Text segment:
○ ○ ○ ○ ○
For all fine-tuning use cases:
- Expect to bring 1000 examples or more. This is significantly less data than what prior approaches required, especially for models that work across multiple languages. Still, it’s worth checking whether a simpler approach works just as well: Training an SVM ensemble can yield good classification results, and will be faster to train and apply to new data. Dictionaries and regular expressions don’t require any training data for entity detection, and are a good alternative to detect “simpler”, more regular, entities.
- Use a GPU environment for training. In watsonx.ai and Cloud Pak for Data as a Service, that’s the GPU notebook environments. They have the Watson NLP library pre-installed, just like the NLP Runtime 23.1 and NLP Runtime 22.2 environments. In Cloud Pak for Data, it’s the GPU environment that you can install as an add-on.
Fine-tuned NLP models available out-of-the-box
Before you embark on your fine-tuning exercise, check out the Slate models that we have already fine-tuned for several use-cases:
- entity extraction: entity-mentions_transformer-workflow_multilingual_slate.153m.distilled
- relationship detection: relations_transformer-workflow_multilingual_slate.153m.distilled
- sentence and document sentiment detection: sentiment-aggregated_transformer-workflow_multilingual_slate.153m.distilled
- targeted sentiment detection: targets-sentiment_transformer-workflow_multilingual_slate.153m.distilled
To make using them even easier, these models are available as workflows. They include all necessary preprocessing as part of the model. You just invoke the run method with your input text, like so:
import watson_nlp
# Load Target Sentiment model for English
targets_sentiment_model = watson_nlp.load('targets-sentiment_transformer-workflow_multilingual_slate.153m.distilled')
○ ○ ○ ○ ○
What this exercise asks:
- 1) Answer these questions about the fine-tuning guidance:
(a) How many training examples should you expect to bring?
(b) Which environments does the text name for training in watsonx.ai and Cloud Pak for Data as a Service?
(c) Which method do you call with your input text to use the workflow models?
- 2) Write out the fine-tuning guidance from "- Use a GPU" to "as an add-on.", swapping every "GPU" for "TPU".
The listing that comes next is separate material and has no connection to the fine-tuning guidance.

Data segment:
○ ○ ○ ○ ○
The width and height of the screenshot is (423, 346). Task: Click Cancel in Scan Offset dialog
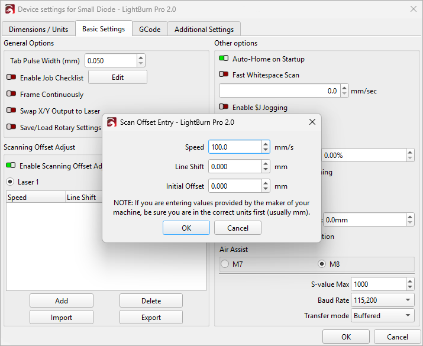237,228
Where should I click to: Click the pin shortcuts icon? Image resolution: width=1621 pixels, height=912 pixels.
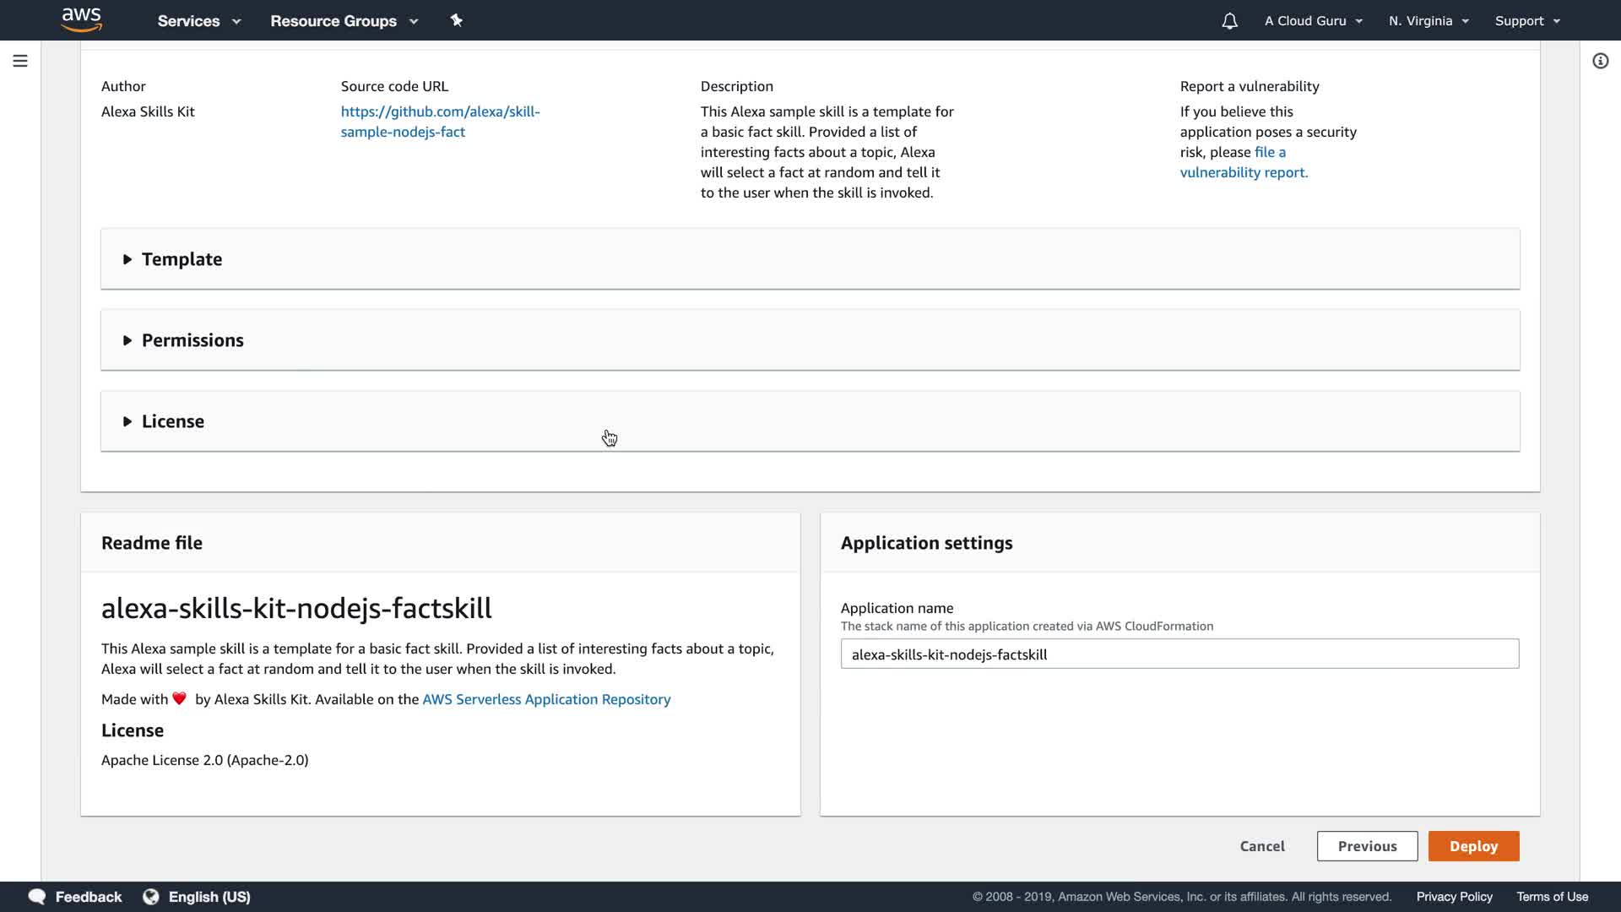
○ ○ ○ ○ ○
Expected results:
- 1)
(a) 1000 examples or more.
(b) The GPU notebook environments.
(c) The run method.

- 2)
- Use a TPU environment for training. In watsonx.ai and Cloud Pak for Data as a Service, that’s the TPU notebook environments. They have the Watson NLP library pre-installed, just like the NLP Runtime 23.1 and NLP Runtime 22.2 environments. In Cloud Pak for Data, it’s the TPU environment that you can install as an add-on.